# Need help identifying fractional hp motors



## personal (Jun 3, 2008)

I have a customer who would like their fans on a variable speed fan control. He has 30 of these drawing 3.3amps (4 per circuit) at 240VAC. I'm sure they are a capacitor start type. If I am right these cannot be adjusted with a speed control. What do I need to know. I have little experience with FHP motors.

Thanks


----------



## micromind (Aug 11, 2007)

One effective clue is the nameplate RPM. On a split-phase or capacitor-start motor with a 48 or 56 frame, the RPM will almost always be 1140, 1725, or 3450. This isn't necessarily what the motor runs at, just a NEMA standard for small motors.

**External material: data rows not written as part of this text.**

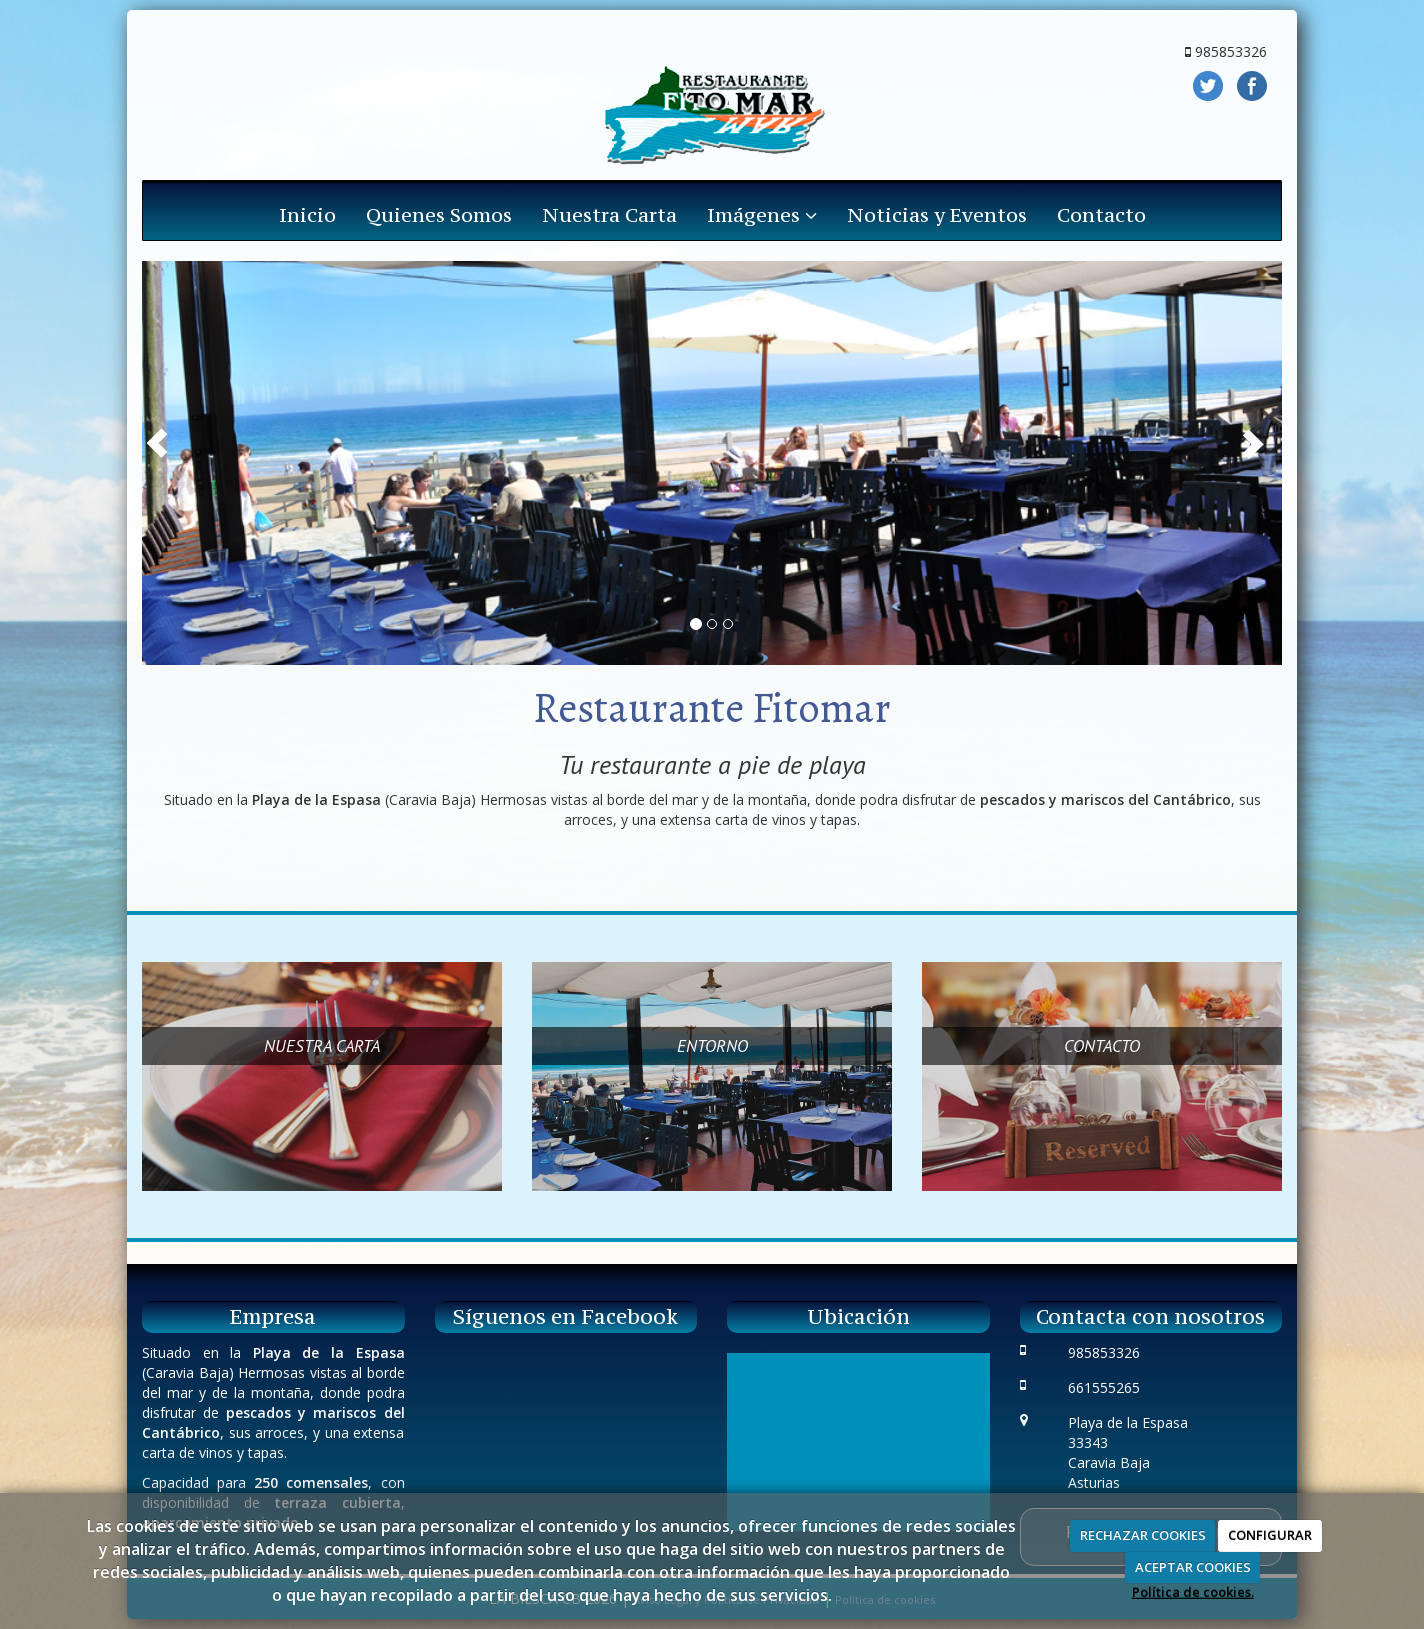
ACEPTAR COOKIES (1193, 1567)
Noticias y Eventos (937, 214)
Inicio (307, 214)
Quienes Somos (439, 214)
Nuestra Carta (609, 214)
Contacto (1101, 214)
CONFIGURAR (1270, 1535)
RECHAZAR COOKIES (1143, 1535)
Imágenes (762, 214)
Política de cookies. (1193, 1592)
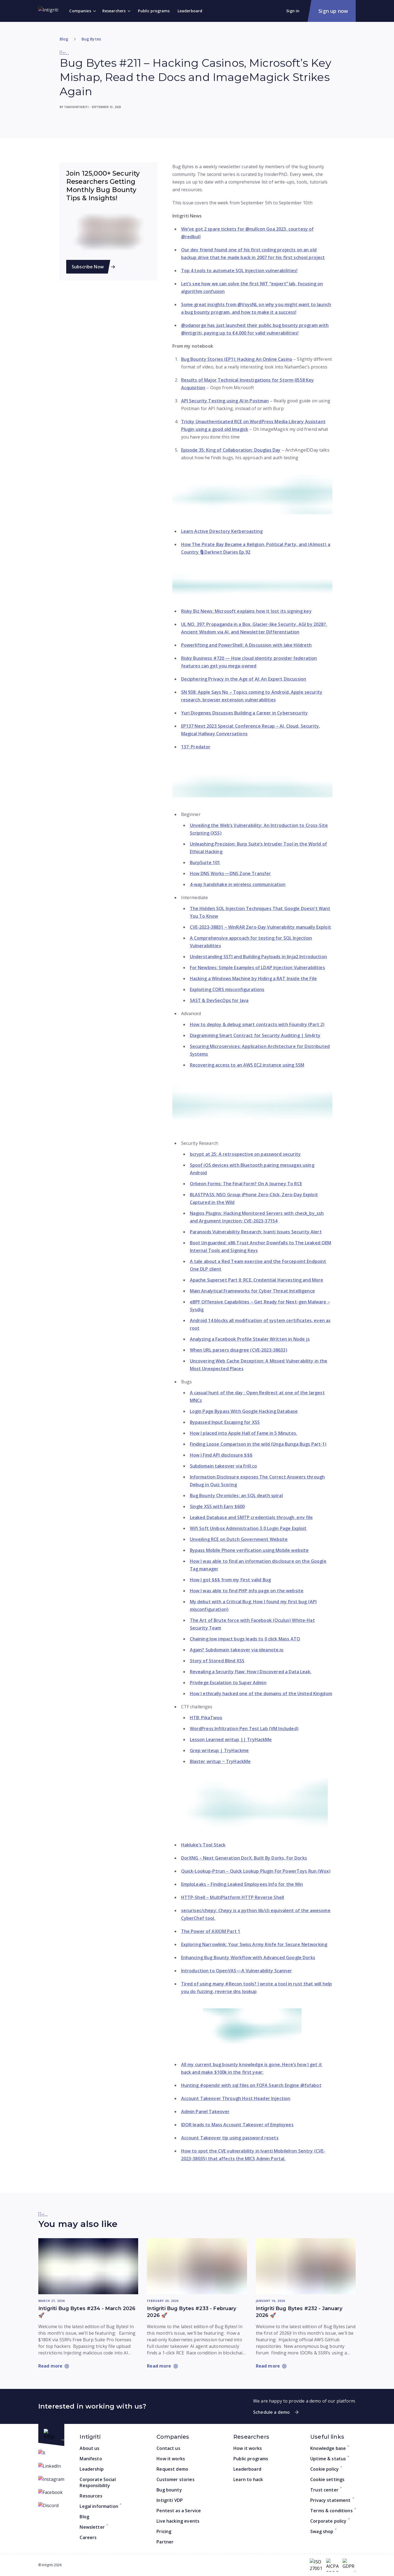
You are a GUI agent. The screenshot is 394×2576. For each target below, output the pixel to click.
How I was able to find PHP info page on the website (247, 1591)
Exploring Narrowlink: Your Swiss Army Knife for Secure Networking (254, 1944)
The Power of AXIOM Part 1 (211, 1931)
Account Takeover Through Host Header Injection (236, 2098)
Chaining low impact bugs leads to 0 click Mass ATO (245, 1639)
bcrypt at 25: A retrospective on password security (245, 1154)
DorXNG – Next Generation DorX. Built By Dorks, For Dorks (244, 1858)
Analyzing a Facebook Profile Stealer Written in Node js (250, 1339)
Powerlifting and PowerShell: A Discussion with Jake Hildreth (246, 645)
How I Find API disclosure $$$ (221, 1455)
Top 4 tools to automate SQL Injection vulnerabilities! (239, 271)
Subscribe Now (89, 267)
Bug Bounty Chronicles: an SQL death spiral (236, 1495)
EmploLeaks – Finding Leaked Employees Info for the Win (242, 1884)
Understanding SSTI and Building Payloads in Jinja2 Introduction (258, 957)
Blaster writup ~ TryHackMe (220, 1761)
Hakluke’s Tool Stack (203, 1845)
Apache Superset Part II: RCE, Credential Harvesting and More (256, 1280)
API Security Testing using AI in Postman (225, 401)
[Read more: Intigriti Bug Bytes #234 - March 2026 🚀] (88, 2266)
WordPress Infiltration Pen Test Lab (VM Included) (244, 1729)
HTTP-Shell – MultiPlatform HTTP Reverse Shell (232, 1897)
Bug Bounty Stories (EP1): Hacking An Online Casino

These motors cannot be speed-controlled. 

If the nameplate states something like 1075, or 1625, then it's most likely a PSC (Permanent Split Capacitor) motor. A lot of these have more than one winding, with more than two leads brought out, and are two, three, or even four speed. These can also be speed controlled with an appropriate controller. 

Split-phase and capacitor-start motors have start switches in them. You can usually hear the click when it speeds up and slows down. 

Rob


----------



## John Valdes (May 17, 2007)

If they are not three phase or multi-speed single phase motors your customer is out of luck.


----------